Interpretada por Fernanda Torres, Eunice Paiva (1929-2018) é considerada um símbolo da luta contra a ditadura militar no Brasil. Por décadas, ela batalhou pelo reconhecimento do Estado do assassinato de Rubens Paixa, seu marido e ex-deputado, preso em 1971. Seus restos mortais nunca foram encontrados.
O filme do diretor Walter Salles resgata uma das tantas histórias de um período com o qual o Brasil ainda tem muita dificuldade de lidar.
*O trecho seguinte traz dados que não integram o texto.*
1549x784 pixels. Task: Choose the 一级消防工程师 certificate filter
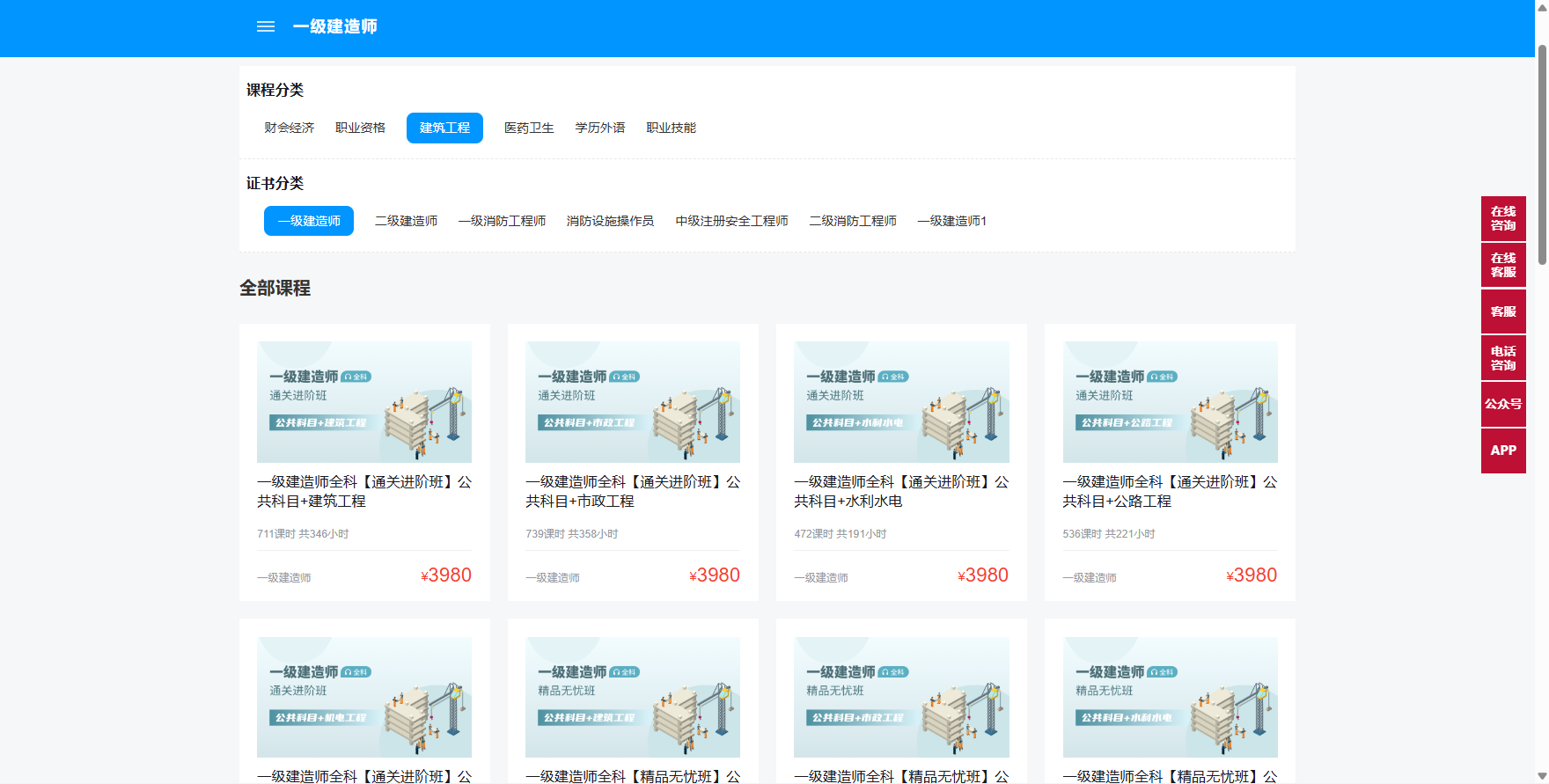pos(502,221)
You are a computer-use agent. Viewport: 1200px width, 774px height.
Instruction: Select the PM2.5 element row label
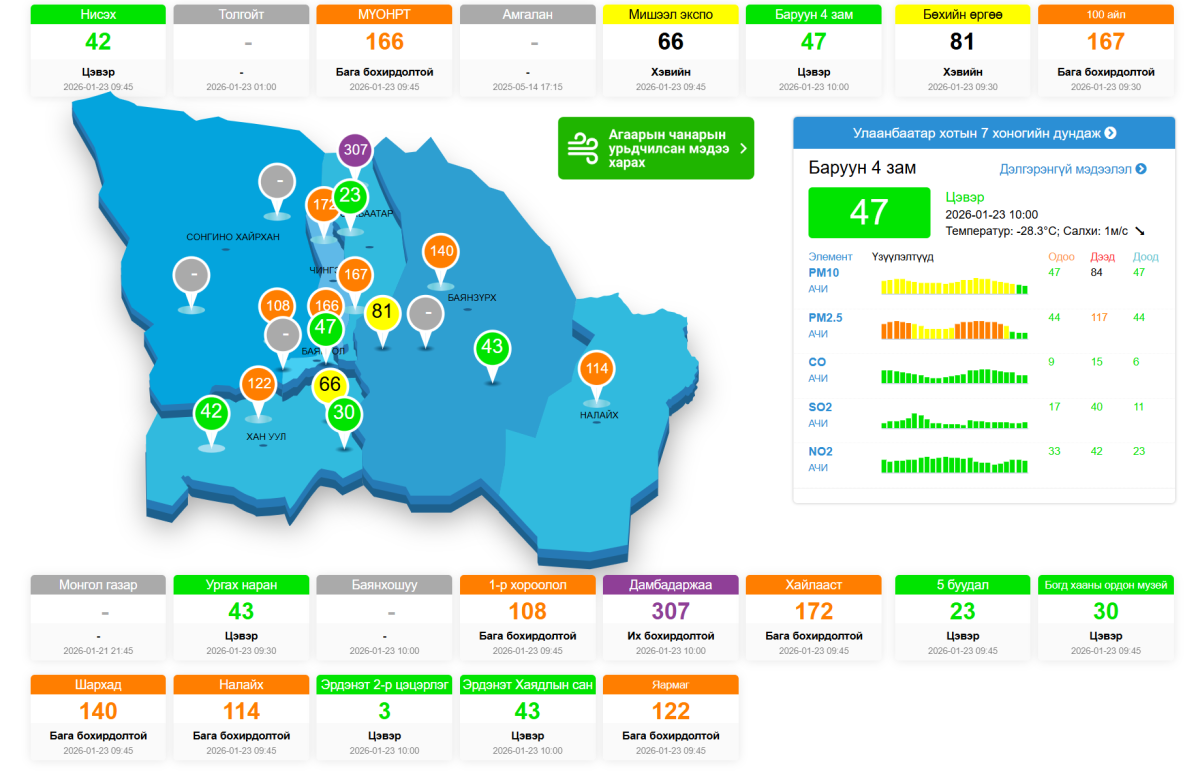pos(825,318)
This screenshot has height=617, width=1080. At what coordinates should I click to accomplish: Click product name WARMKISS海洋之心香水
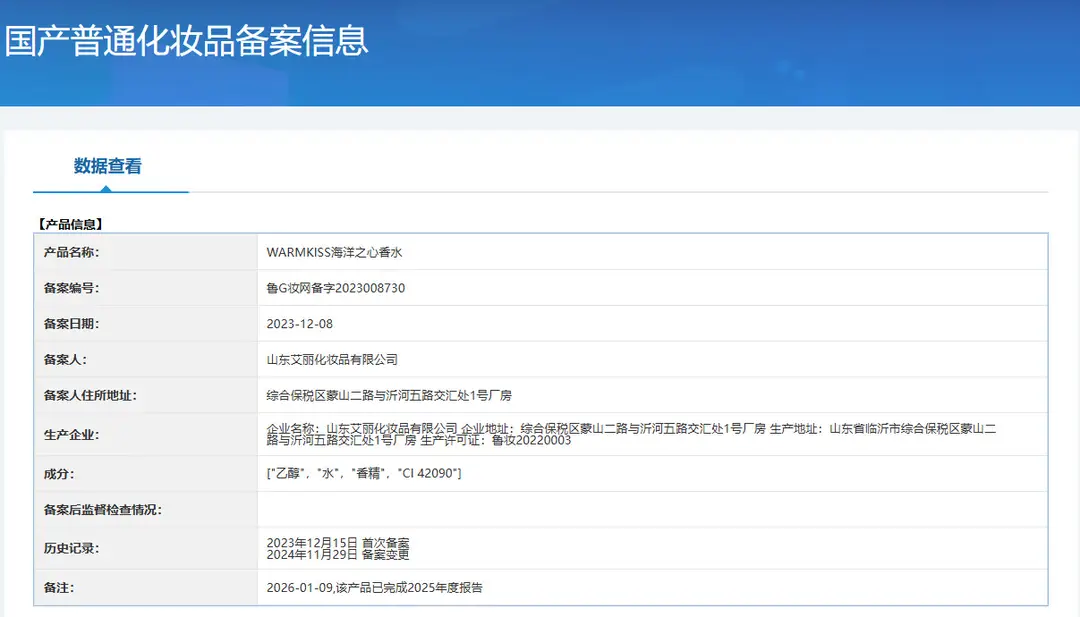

Histórias que só vieram, em detalhes escabrosos, ao conhecimento público graças à Comissão Nacional da Verdade (CNV) criada em 2011 e instituída em maio de 2012 pela ex-presidente Dilma Rousseff.
Marcelo Rubens Paiva, filho de Eunice e autor do livro em que o filme é baseado, afirmou que a escrita da obra só foi possível por conta do trabalho da comissão, cujo relatório final foi entregue em dezembro de 2014. Em linhas gerais, o documento revelou os nomes de 377 agentes responsáveis, de forma direta ou indireta, pela tortura e morte de presos políticos entre 1964 e 1985. Também comprovou ocultação de cadáveres, detenções ilegais, locais de tortura e execuções, entre outros crimes contra os direitos humanos.
Enquanto comemoramos, em clima de Copa do Mundo, o feito inédito de uma atriz brasileira, não é possível deixar de lado o peso que o filme tem em um contexto de ataques sistemáticos e frequentes, dentro e fora das redes sociais, à democracia.
Para além da infinidade de memes e do enorme engajamento que brasileiros e brasileiras têm dado aos posts nas páginas oficiais das premiações, enviando mensagens até para artistas que aplaudiram Fernanda Torres, como é o caso da britânica Tilda Swinton, é preciso valorizar “Ainda Estou Aqui” como um exercício de memória a favor dos direitos humanos e em defesa do sistema democrático do Brasil.
O filme nos ajuda a olhar para um passado recente com a consciência de que as piores partes dele estão, cotidianamente, à espreita das nossas instituições, que precisam ser protegidas e fortalecidas de forma perene. A análise crítica desse período tão brutal da nossa história, bem como das produções midiáticas dele derivadas e até mesmo das reações manifestadas em mídias sociais, é parte essencial desse processo. Educação para a democracia e educação midiática caminham de mãos dadas.